1

I have an optimization problem where I have a set of providers P selling objects Op of different types with different performance vectors Pv=[p1, p2, p3, ..., pn]and a set of client requests R asking for objects Or with an expected performance vectors Er=[e1, e2, ..., en].

I would like to compute what are the provider's objects that are close enough to the ones requested by clients given the performance vectors, I have looked at some measures like : Euclidian squarred distance but I am not sure how to use it since the units of the performance vectors are different i.e p1 is measured in seconds, p2 is measured in dollars and so on...

Could anyone shed some light and suggest a methodology ?

user2567806
  • 460
  • 3
  • 7
  • 17

1 Answers1

1

The first idea you should try is to scale each of your features independently before comparing them.

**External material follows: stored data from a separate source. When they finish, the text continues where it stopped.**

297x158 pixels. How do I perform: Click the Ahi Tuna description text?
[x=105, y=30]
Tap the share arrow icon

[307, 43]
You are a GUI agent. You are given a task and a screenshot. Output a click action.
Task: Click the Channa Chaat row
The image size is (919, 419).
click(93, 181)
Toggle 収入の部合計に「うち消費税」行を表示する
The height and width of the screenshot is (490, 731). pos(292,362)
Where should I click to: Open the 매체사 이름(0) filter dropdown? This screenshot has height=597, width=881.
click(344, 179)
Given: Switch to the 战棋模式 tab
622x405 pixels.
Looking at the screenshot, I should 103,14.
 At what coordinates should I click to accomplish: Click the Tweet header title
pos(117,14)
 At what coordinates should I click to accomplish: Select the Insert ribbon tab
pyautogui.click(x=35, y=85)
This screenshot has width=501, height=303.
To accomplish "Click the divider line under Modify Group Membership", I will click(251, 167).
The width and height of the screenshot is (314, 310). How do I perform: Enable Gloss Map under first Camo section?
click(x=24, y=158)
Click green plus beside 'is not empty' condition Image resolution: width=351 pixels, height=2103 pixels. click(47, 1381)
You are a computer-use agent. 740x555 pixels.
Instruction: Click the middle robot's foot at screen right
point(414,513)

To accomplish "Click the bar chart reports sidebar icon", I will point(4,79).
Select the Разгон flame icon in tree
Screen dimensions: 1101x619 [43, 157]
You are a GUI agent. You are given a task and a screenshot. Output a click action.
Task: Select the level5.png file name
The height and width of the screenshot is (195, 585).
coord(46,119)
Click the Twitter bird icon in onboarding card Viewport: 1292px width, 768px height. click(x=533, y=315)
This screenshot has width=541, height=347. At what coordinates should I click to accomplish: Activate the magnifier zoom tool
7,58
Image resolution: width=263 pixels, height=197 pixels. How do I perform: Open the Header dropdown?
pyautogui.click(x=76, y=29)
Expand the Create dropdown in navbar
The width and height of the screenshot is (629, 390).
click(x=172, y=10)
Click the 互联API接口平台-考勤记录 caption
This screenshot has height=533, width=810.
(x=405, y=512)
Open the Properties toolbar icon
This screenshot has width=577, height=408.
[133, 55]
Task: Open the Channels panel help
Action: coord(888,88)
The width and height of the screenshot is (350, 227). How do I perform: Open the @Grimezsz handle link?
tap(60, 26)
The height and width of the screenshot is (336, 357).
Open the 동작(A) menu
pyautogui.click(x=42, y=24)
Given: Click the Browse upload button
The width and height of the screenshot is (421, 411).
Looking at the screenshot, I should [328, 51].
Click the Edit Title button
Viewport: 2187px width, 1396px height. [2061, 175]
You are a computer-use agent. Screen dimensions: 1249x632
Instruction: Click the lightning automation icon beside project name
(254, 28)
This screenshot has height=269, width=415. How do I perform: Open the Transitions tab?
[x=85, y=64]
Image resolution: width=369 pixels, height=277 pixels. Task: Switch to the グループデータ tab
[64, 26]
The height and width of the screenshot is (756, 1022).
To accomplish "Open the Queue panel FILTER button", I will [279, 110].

For instance, get all your p1 samples, compute mean and standard deviation, then transform your samples to (s - mean)/std. Do this for each of your features, except for those that are already binary (0/1).

Then you can use Euclidian distance as a first trial for analyze if the points are far or not.

Similarity measures are something different, yet similar, you can use something like e^(-distance(x, y)) to get a similarity between 0 and 1, and there are other measures that could try as well. You should use these on the scaled data, not the original one.

Matthieu Brucher
  • 21,634
  • 7
  • 38
  • 62